If you want to push the legal envelope, you are not going to do it with The Guidelines but only on appeal to DG3, by arguing convincingly that DG3's "established" caselaw is not so established as to be carved in stone.

Attentive observer said...

I fully support Max Drei's view.

By the way, decisions of the BA are only binding to the examining and opposition divisions if they are clearly named as such in the Guidelines.

Should you wish to quote in first instance a decision which is not in the Guidelines, you will have to convince it that it applies, by analogy, to your case. Otherwise it will be acknowledged but ignored.
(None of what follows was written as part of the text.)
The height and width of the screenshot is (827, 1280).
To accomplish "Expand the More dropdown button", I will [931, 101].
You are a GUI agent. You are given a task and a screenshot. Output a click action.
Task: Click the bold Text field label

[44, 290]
Before a BA, bringing in case law from other BA is rarely successful. They are not interested, as case law, unless from the EBA is also not binding. How many BA even refused to refer a case to the EBA, although it could have been done in view of diverging decisions.

Ron said...

Indeed. I have read numerous decisions where the (usually British) attorney has, when arguing on the basis of EPO case law, been reminded that, unlike Anglo-Saxon legal systems, the instances of the EPO are not precedent-driven, but are only constrained by the legal code of the EPC and its rules. Not that this stops the EPO from treating case law as binding when it suits them: Heads we win, Tails you lose!

maxdrei said...

Oh come on, Ron. You cannot be serious. First, define what you mean by "the EPO". Is it DG1, for which The Guidelines are holy writ, binding? Or is it DG3, for which G Decisions are in practice "binding"? For every T Decision that helps you, the other side can find one that helps them. It never ceases to amaze me when judges in English patent cases cite a single T Decision as representing some sort of precedent binding at the EPO. Recall Robin Jacob, saying that the EPO's White Book of Established Caselaw is one of the most important reference books on his desk.

Flexibility cuts both ways. It helps the EPO get to a just result, but it helps you too, in putting forward your best case.